**Extract provided:**
----
Problems with the lack of clarity on what constitutes human trafficking have been a major obstacle to identification since the UN Trafficking Protocol was first adopted. The three elements of ‘act’, ‘means’, and ‘purpose’ are inevitably interpreted in a range of different ways when applied in practice. In the real world, there is no easy opposition to be found between free and unfree labour. A binary separation of human trafficking from other forms of labour requires a judgement to be made about whether various conditions are considered exploitative or not, and what practices rise to the level of coercion, in a vast number of different contexts.
Another obstacle to operationalising the concepts of forced labour, human trafficking, and modern slavery, is that they are too abstract for survivors to self-identify. As noted in the ILO’s survey guidelines on forced labour: ‘Self-identification of victims of forced labour is not possible, mainly because the concept is too complex. Even in countries where campaigns have raised awareness of the issue using a specific terminology (such as “slave labour” in Brazil), it is not possible to rely on selecting respondents with a filter question using self-identification, as most victims do not recognize themselves as victims of forced labour or trafficking.’ The conceptual intricacies involved require that cases be identified by a third party, significantly limiting the agency of survivors themselves to denounce abuses. This has also contributed to a lopsided focus on exploitation in the sex industry due to moral panics created by some of the actors involved.
Key to addressing a larger share of the abuses occurring is that migrants clearly understand when they have experienced a violation of their rights and are able to come forward to lodge a complaint. In that regard, wage-related abuses can be considered a much more straightforward offense than human trafficking. In many cases, basic numeracy skills would be sufficient for a migrant worker to understand when they do not receive the wages they were promised. While indirect forms of wage theft can be more complex, they are still not comparable with the cryptic process for identification of victims of trafficking. This requires application of loosely defined concepts such as ‘exploitation’, which is not provided within the UN Trafficking Protocol itself nor typically well-understood by trafficked persons or criminal justice officials.
----
**Collected material:**
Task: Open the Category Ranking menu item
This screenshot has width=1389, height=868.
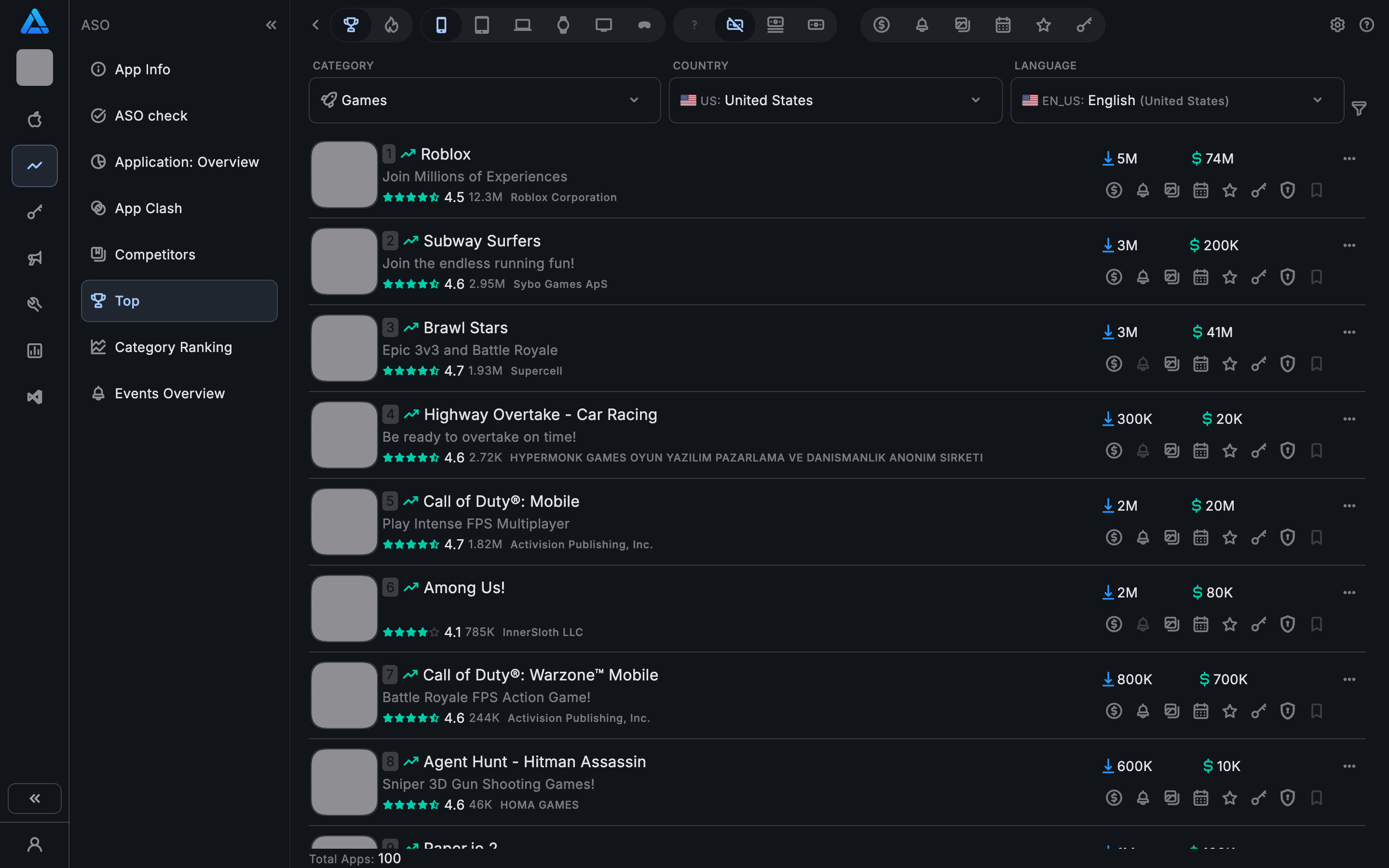Action: (173, 347)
----
**What to do:**
1 - In the passage on human trafficking, repeat the text starting at "Problems with the" and ending at "of different contexts.", switching "binary" to "rigid".
2 - Condense the paragraph of the passage on human trafficking that begins "Key to addressing a larger share" into a bulleted list that keeps its main facts.
3 - Translate this sentence from the passage on human trafficking into Spanish: "In the real world, there is no easy opposition to be found between free and unfree labour."
The data has no connection to the passage on human trafficking.

**Results:**
1 -
Problems with the lack of clarity on what constitutes human trafficking have been a major obstacle to identification since the UN Trafficking Protocol was first adopted. The three elements of ‘act’, ‘means’, and ‘purpose’ are inevitably interpreted in a range of different ways when applied in practice. In the real world, there is no easy opposition to be found between free and unfree labour. A rigid separation of human trafficking from other forms of labour requires a judgement to be made about whether various conditions are considered exploitative or not, and what practices rise to the level of coercion, in a vast number of different contexts.

2 -
- Addressing more of the abuses depends on migrants clearly recognizing when their rights have been violated and being able to file a complaint.
- Wage-related abuses are a much more straightforward offense than human trafficking.
- In many cases, basic numeracy is enough for a migrant worker to see that they did not receive the promised wages.
- Indirect wage theft can be more complex, but it is not comparable to the cryptic process of identifying trafficking victims.
- That process depends on loosely defined concepts such as "exploitation." The UN Trafficking Protocol does not define this term, and trafficked persons and criminal justice officials typically do not understand it well.

3 - En el mundo real, no se encuentra una oposición sencilla entre el trabajo libre y el trabajo no libre.